# ABOUT THIS TASK
Among the entries below, find the line with "The image size is (868, 511).", then quote it and each following line up to and including the line with "Task: Click the 加载(L) button to load settings", and nothing else.

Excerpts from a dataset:
--*--
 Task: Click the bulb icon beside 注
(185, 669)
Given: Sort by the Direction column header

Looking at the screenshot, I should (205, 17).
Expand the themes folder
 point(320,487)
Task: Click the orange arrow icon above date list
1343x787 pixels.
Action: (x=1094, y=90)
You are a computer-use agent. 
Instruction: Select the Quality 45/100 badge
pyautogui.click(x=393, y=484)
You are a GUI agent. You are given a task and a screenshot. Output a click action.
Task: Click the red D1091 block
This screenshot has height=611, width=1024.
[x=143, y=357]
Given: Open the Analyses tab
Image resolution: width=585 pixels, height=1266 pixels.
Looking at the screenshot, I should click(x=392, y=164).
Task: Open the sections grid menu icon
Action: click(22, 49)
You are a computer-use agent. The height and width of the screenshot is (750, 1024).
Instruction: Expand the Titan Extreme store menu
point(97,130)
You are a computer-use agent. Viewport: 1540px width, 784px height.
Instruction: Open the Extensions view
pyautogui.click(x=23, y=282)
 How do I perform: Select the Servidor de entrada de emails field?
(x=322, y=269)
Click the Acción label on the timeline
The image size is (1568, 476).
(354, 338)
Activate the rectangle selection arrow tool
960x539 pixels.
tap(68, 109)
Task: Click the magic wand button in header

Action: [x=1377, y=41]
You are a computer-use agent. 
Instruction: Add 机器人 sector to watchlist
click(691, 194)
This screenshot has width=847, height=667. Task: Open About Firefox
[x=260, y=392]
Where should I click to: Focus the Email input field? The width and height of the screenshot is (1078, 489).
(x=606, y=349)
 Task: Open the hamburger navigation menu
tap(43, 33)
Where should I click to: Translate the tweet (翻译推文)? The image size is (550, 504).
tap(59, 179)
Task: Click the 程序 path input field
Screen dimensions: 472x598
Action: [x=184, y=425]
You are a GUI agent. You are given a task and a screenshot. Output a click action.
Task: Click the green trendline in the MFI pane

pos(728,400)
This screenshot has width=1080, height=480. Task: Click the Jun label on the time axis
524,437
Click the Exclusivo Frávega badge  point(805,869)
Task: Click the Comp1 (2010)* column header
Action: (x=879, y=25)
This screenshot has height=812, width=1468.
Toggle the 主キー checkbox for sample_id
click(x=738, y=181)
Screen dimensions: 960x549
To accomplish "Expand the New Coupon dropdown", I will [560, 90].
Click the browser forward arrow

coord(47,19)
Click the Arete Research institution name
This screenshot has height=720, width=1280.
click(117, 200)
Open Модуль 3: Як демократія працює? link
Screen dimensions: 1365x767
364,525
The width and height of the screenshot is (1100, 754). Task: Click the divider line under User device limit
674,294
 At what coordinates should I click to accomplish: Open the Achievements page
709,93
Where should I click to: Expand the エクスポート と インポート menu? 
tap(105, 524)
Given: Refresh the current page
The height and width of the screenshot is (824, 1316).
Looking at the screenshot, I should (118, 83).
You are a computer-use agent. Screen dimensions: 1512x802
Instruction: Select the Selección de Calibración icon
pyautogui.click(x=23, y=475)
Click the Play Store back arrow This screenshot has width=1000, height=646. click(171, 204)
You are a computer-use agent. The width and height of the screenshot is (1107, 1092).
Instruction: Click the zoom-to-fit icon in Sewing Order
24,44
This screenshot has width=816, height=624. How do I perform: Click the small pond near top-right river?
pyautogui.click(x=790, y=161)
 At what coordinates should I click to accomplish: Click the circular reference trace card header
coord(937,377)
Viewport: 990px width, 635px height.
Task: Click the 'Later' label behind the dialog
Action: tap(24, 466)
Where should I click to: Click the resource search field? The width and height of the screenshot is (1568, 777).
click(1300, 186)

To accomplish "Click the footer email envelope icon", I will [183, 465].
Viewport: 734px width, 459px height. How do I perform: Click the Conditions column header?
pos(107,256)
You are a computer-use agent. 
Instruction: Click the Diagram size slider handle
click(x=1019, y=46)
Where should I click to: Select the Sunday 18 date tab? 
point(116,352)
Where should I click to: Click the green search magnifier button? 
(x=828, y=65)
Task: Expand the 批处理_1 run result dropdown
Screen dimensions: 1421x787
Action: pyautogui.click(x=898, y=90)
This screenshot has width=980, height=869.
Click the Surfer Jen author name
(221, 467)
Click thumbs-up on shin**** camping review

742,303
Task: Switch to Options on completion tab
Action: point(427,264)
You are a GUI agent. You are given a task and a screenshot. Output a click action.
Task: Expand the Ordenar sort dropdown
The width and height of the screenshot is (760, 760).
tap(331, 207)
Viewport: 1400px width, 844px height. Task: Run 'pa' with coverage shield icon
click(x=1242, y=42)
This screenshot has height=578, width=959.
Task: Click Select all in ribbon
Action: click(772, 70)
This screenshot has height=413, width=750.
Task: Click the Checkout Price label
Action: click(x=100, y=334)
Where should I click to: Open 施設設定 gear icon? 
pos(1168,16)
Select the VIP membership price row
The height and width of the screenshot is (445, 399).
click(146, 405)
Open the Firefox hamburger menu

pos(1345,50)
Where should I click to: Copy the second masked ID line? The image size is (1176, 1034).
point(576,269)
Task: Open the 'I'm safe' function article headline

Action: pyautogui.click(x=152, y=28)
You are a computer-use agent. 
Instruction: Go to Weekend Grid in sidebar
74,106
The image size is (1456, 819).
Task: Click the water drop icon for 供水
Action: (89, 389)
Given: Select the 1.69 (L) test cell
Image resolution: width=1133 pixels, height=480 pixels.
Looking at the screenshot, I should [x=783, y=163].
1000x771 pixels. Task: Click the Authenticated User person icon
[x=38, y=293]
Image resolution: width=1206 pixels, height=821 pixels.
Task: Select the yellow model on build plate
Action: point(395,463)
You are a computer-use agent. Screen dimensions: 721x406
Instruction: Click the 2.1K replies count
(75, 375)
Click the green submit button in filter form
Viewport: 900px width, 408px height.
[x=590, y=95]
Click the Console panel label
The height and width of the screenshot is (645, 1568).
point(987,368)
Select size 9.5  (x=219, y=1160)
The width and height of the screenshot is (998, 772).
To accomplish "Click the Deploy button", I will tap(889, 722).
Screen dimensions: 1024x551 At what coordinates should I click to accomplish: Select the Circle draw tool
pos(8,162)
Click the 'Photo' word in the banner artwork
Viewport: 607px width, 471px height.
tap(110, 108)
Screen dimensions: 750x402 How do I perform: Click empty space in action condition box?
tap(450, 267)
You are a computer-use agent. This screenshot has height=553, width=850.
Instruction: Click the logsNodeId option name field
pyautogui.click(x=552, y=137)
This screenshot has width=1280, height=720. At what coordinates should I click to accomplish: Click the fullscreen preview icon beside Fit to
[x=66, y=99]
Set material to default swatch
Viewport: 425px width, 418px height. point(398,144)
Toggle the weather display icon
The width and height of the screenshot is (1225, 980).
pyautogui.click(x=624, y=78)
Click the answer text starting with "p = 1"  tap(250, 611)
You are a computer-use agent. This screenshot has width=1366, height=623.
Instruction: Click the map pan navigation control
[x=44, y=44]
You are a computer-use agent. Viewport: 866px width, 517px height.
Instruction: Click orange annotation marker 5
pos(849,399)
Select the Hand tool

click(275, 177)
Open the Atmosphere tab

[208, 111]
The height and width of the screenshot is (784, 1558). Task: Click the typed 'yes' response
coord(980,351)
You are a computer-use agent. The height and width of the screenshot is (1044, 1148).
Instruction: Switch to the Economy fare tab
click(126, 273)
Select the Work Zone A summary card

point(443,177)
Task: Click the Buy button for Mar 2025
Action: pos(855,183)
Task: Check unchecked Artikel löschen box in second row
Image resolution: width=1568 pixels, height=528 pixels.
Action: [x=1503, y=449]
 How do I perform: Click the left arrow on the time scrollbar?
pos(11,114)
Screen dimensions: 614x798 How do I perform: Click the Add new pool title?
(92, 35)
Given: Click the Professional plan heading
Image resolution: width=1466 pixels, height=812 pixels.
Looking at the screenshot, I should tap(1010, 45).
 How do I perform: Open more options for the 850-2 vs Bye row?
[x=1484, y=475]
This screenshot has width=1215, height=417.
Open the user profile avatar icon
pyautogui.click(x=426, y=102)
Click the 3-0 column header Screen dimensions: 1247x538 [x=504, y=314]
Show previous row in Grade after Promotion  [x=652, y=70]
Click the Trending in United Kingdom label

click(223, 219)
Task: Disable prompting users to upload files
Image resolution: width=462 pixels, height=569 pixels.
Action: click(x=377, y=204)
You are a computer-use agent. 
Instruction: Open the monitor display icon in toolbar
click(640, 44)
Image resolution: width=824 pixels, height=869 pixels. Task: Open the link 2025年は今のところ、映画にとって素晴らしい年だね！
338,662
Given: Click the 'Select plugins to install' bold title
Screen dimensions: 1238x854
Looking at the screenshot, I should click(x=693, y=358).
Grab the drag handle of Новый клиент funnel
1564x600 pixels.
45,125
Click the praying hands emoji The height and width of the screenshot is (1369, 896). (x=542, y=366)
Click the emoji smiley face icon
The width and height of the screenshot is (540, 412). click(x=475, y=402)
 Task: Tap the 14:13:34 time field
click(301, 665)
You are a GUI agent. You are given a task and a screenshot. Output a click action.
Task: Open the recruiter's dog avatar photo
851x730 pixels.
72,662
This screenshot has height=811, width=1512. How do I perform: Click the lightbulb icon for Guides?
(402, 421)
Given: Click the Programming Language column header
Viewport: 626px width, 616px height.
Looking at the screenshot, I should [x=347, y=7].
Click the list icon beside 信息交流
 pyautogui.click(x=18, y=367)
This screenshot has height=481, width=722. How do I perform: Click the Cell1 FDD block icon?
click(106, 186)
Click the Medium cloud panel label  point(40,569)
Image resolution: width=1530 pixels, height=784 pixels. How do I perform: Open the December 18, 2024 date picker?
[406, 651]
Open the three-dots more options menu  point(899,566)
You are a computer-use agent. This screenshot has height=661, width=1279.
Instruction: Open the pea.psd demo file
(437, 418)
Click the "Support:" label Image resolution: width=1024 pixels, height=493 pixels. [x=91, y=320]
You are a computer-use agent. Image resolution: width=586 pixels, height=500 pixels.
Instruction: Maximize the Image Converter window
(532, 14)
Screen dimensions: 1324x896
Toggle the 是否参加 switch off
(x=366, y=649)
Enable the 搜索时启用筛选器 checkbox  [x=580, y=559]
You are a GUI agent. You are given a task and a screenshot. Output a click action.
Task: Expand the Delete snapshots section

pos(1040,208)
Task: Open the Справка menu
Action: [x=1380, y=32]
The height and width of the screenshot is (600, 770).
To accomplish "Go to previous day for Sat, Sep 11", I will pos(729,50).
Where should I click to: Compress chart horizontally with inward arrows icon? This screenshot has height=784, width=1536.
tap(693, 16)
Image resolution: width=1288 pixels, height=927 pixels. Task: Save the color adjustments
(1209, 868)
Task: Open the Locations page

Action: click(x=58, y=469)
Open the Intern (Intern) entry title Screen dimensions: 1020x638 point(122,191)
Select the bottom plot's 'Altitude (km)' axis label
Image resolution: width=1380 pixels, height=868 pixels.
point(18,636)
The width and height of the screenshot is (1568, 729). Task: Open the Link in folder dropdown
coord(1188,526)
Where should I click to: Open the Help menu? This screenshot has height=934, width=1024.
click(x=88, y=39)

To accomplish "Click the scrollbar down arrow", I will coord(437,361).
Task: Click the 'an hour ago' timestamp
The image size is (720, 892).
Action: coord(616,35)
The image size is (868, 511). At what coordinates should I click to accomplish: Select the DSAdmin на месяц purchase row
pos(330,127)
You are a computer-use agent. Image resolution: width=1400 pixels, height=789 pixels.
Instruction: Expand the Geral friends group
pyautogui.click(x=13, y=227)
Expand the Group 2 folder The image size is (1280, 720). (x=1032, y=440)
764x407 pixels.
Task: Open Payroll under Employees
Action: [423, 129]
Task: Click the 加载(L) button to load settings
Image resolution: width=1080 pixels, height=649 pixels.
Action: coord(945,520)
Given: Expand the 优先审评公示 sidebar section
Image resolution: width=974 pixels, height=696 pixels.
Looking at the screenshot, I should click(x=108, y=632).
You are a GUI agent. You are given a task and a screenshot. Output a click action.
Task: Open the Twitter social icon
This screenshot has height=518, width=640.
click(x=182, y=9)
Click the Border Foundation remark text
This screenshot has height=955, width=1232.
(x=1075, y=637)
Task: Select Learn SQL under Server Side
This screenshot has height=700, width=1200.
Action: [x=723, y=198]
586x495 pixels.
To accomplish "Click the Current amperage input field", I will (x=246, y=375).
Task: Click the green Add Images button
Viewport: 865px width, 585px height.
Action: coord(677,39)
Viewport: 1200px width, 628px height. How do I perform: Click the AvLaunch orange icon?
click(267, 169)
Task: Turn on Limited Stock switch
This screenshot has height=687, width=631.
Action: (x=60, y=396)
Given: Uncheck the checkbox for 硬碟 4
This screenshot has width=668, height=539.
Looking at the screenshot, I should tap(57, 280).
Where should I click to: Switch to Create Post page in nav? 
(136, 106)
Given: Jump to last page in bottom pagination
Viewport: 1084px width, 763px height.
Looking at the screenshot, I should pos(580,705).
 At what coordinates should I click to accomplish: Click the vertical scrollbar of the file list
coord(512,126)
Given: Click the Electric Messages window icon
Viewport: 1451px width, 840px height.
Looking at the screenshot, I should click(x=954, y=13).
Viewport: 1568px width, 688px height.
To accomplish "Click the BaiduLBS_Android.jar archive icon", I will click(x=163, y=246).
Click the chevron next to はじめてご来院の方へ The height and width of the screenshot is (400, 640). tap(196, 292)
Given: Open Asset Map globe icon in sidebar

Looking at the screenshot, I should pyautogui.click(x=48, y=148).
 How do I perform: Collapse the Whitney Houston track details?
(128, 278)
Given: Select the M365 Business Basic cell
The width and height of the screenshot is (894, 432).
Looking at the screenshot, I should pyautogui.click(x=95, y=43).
--*--
# ANSWER TO THIS EXERCISE
The image size is (868, 511). At what coordinates should I click to accomplish: Select the DSAdmin на месяц purchase row
pos(330,127)
You are a computer-use agent. Image resolution: width=1400 pixels, height=789 pixels.
Instruction: Expand the Geral friends group
pyautogui.click(x=13, y=227)
Expand the Group 2 folder The image size is (1280, 720). (x=1032, y=440)
764x407 pixels.
Task: Open Payroll under Employees
Action: [423, 129]
Task: Click the 加载(L) button to load settings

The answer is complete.